» **Work instructions**:
Exactly the lines from the beginning of the material to the line with "Одноклассники (1268, 1112)" are to be repeated, both ends included.

» **Data shown**:

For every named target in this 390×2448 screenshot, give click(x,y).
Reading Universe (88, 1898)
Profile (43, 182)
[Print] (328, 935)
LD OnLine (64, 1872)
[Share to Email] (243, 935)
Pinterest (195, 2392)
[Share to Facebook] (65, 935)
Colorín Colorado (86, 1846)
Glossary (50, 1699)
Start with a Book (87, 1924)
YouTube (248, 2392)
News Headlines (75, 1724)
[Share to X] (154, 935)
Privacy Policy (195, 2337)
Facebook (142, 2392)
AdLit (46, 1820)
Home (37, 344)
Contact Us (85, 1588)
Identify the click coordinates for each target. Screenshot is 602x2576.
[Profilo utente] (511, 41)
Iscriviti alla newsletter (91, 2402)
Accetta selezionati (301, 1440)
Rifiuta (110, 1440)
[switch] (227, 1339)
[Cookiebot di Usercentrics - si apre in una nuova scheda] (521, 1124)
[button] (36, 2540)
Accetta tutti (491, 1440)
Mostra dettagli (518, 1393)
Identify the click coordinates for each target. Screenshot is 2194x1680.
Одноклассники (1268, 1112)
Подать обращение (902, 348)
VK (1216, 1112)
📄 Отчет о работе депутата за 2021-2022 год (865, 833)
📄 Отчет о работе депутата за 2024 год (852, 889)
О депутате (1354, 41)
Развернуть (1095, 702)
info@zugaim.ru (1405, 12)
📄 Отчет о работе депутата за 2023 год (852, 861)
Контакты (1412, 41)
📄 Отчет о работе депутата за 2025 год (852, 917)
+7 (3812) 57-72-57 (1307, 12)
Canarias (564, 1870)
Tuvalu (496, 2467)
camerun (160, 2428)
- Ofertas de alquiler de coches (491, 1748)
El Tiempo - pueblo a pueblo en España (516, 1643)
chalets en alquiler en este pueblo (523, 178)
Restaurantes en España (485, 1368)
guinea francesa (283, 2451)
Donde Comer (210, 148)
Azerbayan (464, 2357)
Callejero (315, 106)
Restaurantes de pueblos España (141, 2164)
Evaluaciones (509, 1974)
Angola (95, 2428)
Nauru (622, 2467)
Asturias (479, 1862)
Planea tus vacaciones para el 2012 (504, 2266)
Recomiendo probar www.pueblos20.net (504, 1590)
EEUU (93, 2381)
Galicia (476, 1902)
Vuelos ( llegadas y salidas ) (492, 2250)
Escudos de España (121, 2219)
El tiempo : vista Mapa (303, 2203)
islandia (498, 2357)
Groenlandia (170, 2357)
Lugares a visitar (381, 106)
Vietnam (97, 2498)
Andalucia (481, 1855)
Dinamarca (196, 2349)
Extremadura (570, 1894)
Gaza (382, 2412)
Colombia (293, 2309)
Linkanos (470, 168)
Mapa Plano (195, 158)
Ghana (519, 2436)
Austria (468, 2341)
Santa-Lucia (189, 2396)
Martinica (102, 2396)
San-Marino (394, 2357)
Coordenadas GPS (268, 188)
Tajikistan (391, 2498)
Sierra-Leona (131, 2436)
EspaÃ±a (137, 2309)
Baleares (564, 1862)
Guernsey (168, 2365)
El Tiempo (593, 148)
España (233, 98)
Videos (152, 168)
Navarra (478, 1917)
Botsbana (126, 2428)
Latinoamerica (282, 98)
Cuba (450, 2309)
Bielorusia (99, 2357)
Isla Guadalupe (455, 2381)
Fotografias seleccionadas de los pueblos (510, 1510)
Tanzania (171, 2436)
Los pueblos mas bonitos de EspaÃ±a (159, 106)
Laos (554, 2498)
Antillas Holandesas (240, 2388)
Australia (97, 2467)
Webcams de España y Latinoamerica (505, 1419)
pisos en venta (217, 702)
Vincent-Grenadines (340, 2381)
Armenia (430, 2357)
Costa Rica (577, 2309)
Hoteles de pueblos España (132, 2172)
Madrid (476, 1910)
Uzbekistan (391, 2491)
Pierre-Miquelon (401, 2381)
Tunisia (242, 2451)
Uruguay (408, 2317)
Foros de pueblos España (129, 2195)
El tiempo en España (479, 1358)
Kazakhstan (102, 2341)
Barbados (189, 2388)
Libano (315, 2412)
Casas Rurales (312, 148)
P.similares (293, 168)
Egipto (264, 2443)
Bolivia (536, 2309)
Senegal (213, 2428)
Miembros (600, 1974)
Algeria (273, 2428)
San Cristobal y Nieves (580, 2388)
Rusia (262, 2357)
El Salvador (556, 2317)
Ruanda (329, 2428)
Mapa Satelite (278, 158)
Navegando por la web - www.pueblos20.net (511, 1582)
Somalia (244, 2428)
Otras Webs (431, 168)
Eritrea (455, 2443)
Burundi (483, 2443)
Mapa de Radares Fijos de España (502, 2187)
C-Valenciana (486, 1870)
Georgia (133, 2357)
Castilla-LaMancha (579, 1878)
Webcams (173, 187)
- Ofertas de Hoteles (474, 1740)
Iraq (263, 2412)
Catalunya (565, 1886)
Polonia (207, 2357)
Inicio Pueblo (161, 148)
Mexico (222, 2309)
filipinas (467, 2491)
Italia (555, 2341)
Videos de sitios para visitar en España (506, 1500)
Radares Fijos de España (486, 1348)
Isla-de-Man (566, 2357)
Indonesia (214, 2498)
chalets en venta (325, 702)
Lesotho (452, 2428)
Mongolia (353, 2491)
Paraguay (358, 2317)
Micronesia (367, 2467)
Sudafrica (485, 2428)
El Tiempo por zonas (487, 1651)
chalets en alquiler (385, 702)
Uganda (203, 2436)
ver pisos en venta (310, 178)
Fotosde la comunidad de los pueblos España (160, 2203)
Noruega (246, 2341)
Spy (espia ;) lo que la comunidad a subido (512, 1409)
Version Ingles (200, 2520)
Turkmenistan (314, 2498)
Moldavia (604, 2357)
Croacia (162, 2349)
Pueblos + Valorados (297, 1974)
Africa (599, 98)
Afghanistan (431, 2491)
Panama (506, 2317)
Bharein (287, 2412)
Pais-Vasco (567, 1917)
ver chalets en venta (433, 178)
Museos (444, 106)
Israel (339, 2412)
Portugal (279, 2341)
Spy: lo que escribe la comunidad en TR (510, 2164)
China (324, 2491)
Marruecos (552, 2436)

» **Solved exercise**:
For every named target in this 390×2448 screenshot, give click(x,y).
Reading Universe (88, 1898)
Profile (43, 182)
[Print] (328, 935)
LD OnLine (64, 1872)
[Share to Email] (243, 935)
Pinterest (195, 2392)
[Share to Facebook] (65, 935)
Colorín Colorado (86, 1846)
Glossary (50, 1699)
Start with a Book (87, 1924)
YouTube (248, 2392)
News Headlines (75, 1724)
[Share to X] (154, 935)
Privacy Policy (195, 2337)
Facebook (142, 2392)
AdLit (46, 1820)
Home (37, 344)
Contact Us (85, 1588)
Identify the click coordinates for each target. Screenshot is 602x2576.
[Profilo utente] (511, 41)
Iscriviti alla newsletter (91, 2402)
Accetta selezionati (301, 1440)
Rifiuta (110, 1440)
[switch] (227, 1339)
[Cookiebot di Usercentrics - si apre in una nuova scheda] (521, 1124)
[button] (36, 2540)
Accetta tutti (491, 1440)
Mostra dettagli (518, 1393)
Identify the click coordinates for each target. Screenshot is 2194x1680.
Одноклассники (1268, 1112)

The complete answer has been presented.